Come Le dissi quel famoso giorno alla Stazione di Venezia, noi condividiamo una lotta con molti aspetti in comune, a differenziarci sono le modalità di operare. Io mi batto per la libertà delle persone, nella convinzione che allo Stato competa il ruolo di informare, prevenire e curare, ma non imporre con modalità così brutali stili di vita dettati spesso da ideologie e ignoranza sulle questioni concrete. La cannabis era legale in tutto il mondo fino a circa un secolo fa e venne messa poi al bando grazie al ruolo di potenti lobbies (farmaceutiche e industriali in primis) preoccupate più per per i loro affari che per la salute dei cittadini. Fu tramite una pressante campagna probizionista sui media e proprio attraverso gli Stati Uniti alle Nazioni Unite che riuscirono nel loro intento di imporre il bando al resto del pianeta. Io mi batto per l’antiproibizionismo pur non essendo un consumatore di droghe, ma perché come molti altri compagni radicali e cittadini di ogni schieramento diamo valore all’individualità delle persone, così come Beccaria scrisse nel suo “Dei delitti e delle pene” spiegando come le persone potessero essere paragonate a dei fluidi, possibili di essere incanalati e guidati ma non certo di essere fermati. Insomma, proibire le droghe significa solo girare lo sguardo, l’accesso alle sostanze (mi dispiace dirglielo perché so che crede veramente nella Sua battaglia trentennale) non è mai stato così facile ed economico (aggiungerei anche redditizio per le mafie). Regolamentare significherebbe far emergere alla luce del sole il marcio della criminalità, raccogliere tasse da spendere in prevenzione e strumenti volti a contenerne l’uso, favorire l’uso e la ricerca su piante come la cannabis, il cui utilizzo sarebbe straordinario in svariati ambiti.

La saluto con un invito ad una maggiore coerenza.
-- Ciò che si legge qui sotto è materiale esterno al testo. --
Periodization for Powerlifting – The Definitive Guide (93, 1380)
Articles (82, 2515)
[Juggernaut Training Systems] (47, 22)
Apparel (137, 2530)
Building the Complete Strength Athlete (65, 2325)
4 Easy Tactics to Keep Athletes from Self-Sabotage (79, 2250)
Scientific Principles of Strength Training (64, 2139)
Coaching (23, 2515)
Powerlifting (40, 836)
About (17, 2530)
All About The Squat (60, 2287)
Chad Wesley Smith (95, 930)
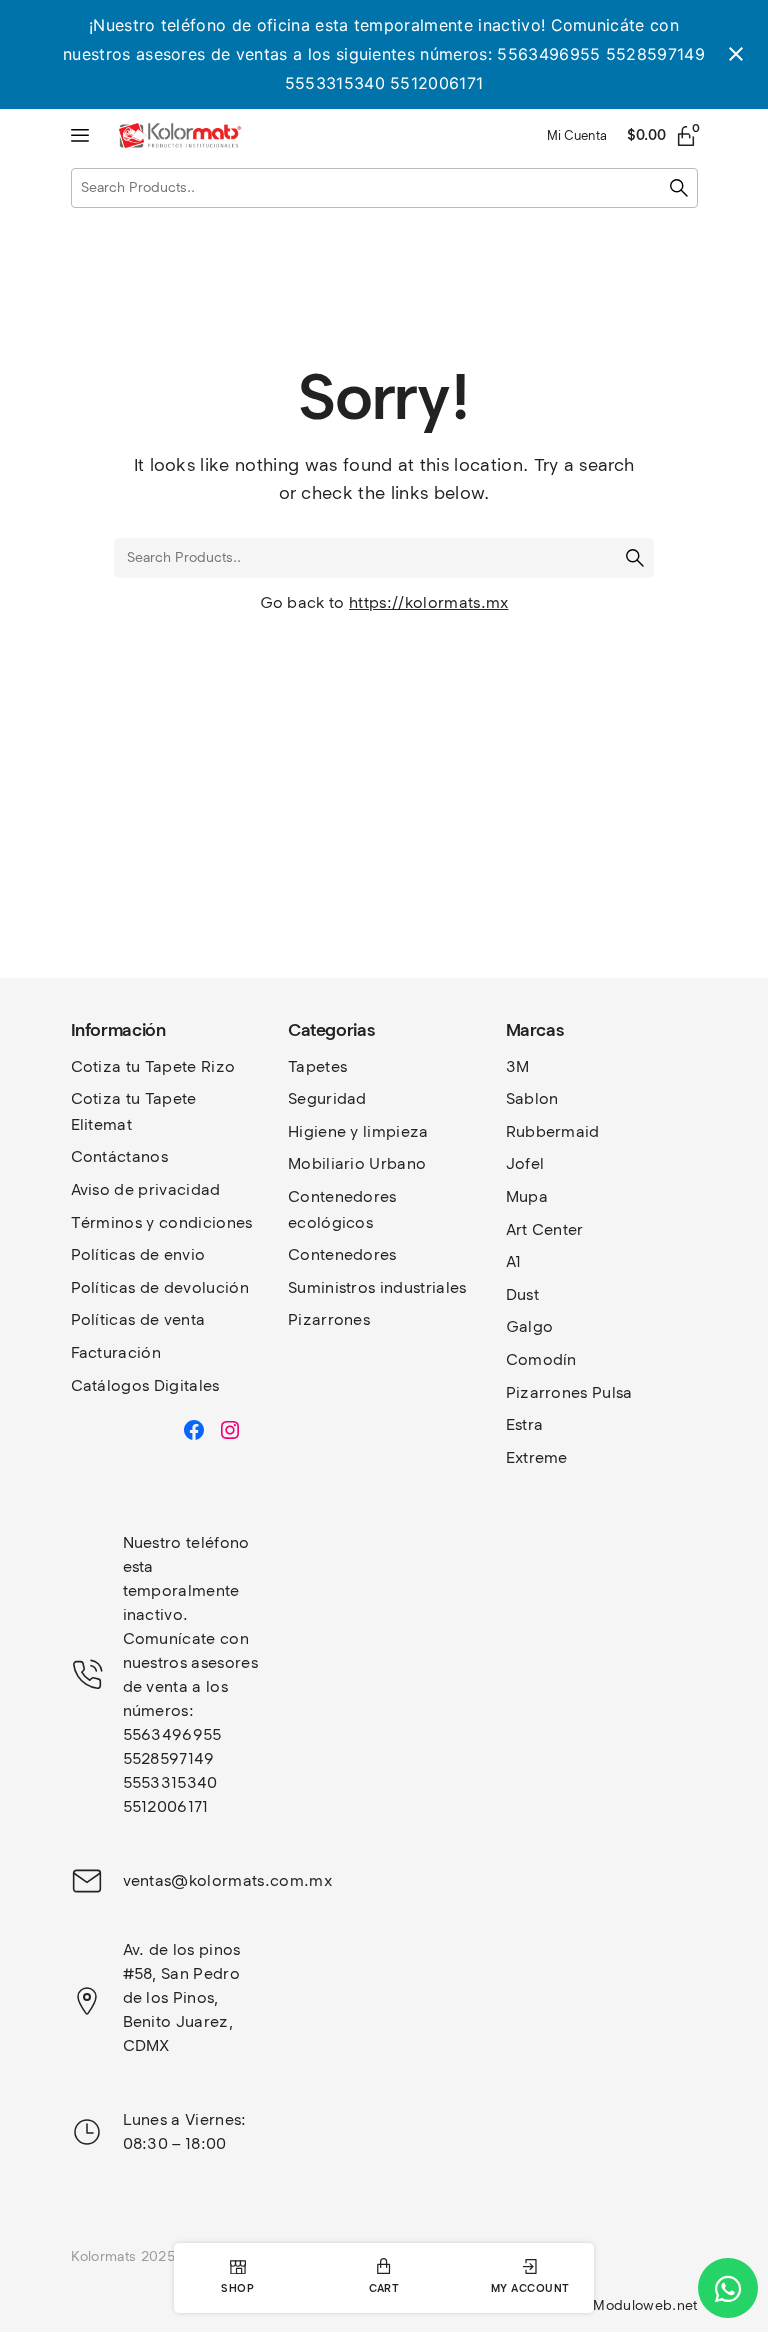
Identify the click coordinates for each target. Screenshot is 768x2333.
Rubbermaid (553, 1131)
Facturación (116, 1352)
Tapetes (317, 1066)
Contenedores (342, 1254)
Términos (109, 1222)
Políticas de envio (138, 1254)
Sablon (532, 1098)
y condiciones (199, 1222)
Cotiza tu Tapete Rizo (153, 1066)
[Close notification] (736, 54)
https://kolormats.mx (428, 602)
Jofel (525, 1163)
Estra (525, 1424)
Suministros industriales (377, 1287)
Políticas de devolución (160, 1287)
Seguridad (327, 1098)
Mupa (527, 1196)
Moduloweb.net (645, 2305)
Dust (522, 1294)
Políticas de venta (138, 1319)
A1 (514, 1261)
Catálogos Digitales (145, 1385)
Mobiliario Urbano (357, 1163)
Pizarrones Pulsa (569, 1392)
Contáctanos (120, 1156)
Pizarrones (329, 1319)
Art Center (545, 1229)
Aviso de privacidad (146, 1189)
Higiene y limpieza (358, 1131)
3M (518, 1066)
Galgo (530, 1326)
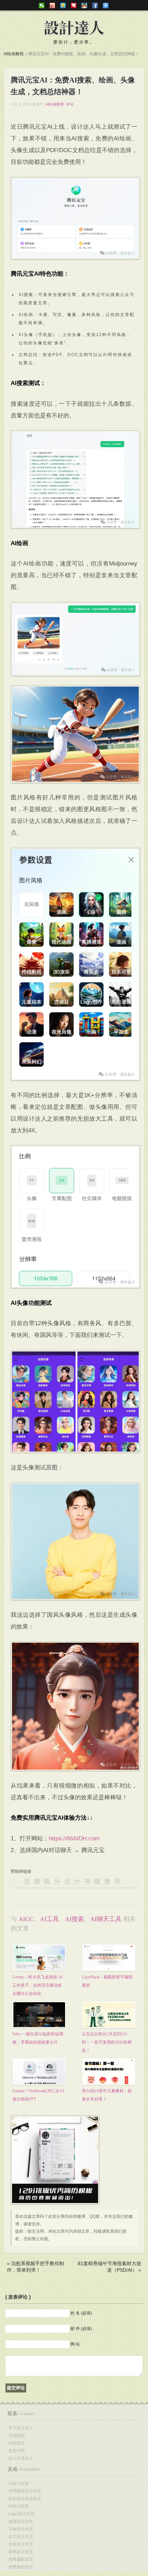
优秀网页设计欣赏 (24, 2491)
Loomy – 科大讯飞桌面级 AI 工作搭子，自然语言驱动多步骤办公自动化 (37, 1985)
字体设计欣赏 (20, 2529)
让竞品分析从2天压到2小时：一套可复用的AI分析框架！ (107, 2042)
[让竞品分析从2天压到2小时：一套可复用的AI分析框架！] (109, 2016)
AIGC (26, 1919)
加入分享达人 (20, 2458)
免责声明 (16, 2450)
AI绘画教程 (13, 53)
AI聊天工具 (105, 1919)
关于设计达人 (20, 2428)
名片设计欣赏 (20, 2536)
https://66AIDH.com (74, 1838)
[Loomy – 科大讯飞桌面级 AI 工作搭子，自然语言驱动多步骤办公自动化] (39, 1960)
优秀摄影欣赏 (20, 2559)
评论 (70, 104)
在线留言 (16, 2443)
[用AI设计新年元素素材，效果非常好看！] (109, 2073)
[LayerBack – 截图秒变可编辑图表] (109, 1960)
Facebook (95, 5)
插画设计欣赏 (20, 2551)
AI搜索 (74, 1919)
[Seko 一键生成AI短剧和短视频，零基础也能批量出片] (39, 2015)
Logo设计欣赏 (21, 2513)
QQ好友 (84, 5)
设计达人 (74, 28)
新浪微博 (52, 5)
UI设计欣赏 (18, 2483)
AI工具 (49, 1919)
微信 (41, 5)
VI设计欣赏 (18, 2506)
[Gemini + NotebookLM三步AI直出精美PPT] (39, 2074)
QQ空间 (63, 5)
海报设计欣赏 (20, 2521)
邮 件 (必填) (81, 2328)
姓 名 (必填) (81, 2313)
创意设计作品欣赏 (24, 2498)
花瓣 (73, 5)
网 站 (75, 2344)
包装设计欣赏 (20, 2544)
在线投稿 (16, 2435)
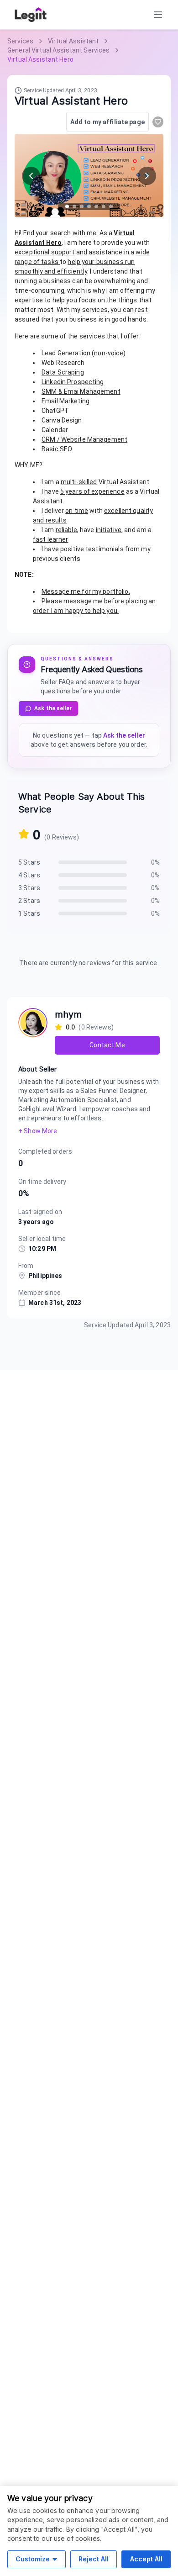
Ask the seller (53, 708)
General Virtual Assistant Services (58, 50)
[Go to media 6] (103, 206)
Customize (33, 2559)
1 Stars (29, 913)
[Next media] (147, 176)
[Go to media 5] (96, 206)
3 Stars (29, 888)
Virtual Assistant (73, 41)
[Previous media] (31, 176)
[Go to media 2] (74, 206)
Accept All (146, 2559)
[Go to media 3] (82, 206)
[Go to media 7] (111, 206)
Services (20, 41)
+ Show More (37, 1131)
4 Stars (29, 875)
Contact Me (107, 1045)
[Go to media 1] (67, 206)
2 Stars (29, 900)
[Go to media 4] (89, 206)
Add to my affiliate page (107, 122)
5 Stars (29, 862)
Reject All (94, 2559)
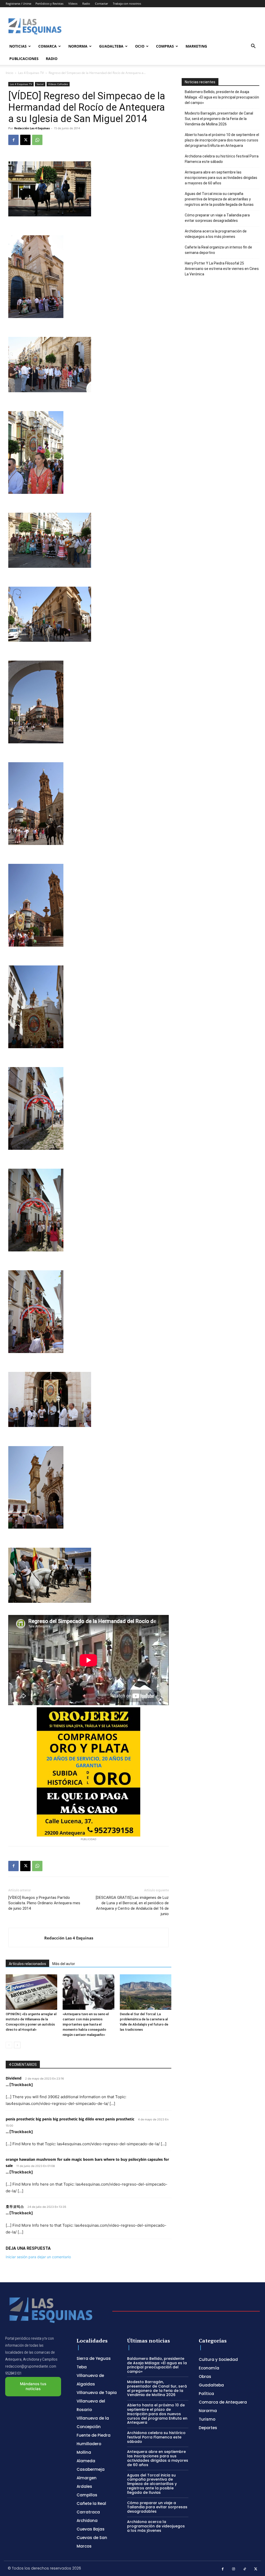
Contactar (101, 3)
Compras (165, 46)
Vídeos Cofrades (58, 84)
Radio (86, 3)
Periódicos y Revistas (49, 3)
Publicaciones (24, 58)
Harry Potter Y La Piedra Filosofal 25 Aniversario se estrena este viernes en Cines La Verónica (222, 268)
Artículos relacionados (27, 1964)
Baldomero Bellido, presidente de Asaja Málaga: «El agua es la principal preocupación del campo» (222, 97)
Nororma (77, 46)
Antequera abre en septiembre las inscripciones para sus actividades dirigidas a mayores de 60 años (221, 177)
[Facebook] (13, 140)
Lei mi confessò a quel famoso binario che le due più grandi e devastanti droghe al mondo sono legali: nicotina e alcol. Il mio invito è a condurre, con il collega On. Giovanardi, la stessa intensa battaglia se davvero crede nel proibire. Messa al bando ora di tutte le sigarette e alcolici, chiusura di tutti gli stabilimenti produttivi di vini, birre, grappe, alcolici vari, sigarette, sigari, tabacchi di ogni sorte. Siate coerenti  al vostro stesso manuale che mi ha gentilmente inviato (“Perché no alla legalizzazione”), bandite le due grandi droghe che ogni anno uccidono decine di migliaia di persone per incidenti e malattie. Se ne avrete il coraggio, magari perderete il sostegno di quella maggioranza politica che oggi vi legittima e sostiene e che penserà che tutto ad un tratto vi siate impazziti credendo che alcol e tabacco siano delle droghe, ma posso dirLe che anche se ancor di più in disaccordo, otterrete il mio rispetto per la vostra caparbietà e coerenza.

La ringrazio per il Suo apprezzamento riguardo il mio impegno civile e Le faccio i miei complimenti per il “gruppo C” di Verona che ho visitato e provveduto a pubblicizzare tra i giovani nel mese di Dicembre 2011, impegnato in una campagna con l’Associazione Radicali Verona per l’informazione degli studenti delle scuole superiori riguardo i rischi dei rapporti sessuali non protetti.

AugurandoLe buon lavoro, Le porgo i miei più cordiali saluti.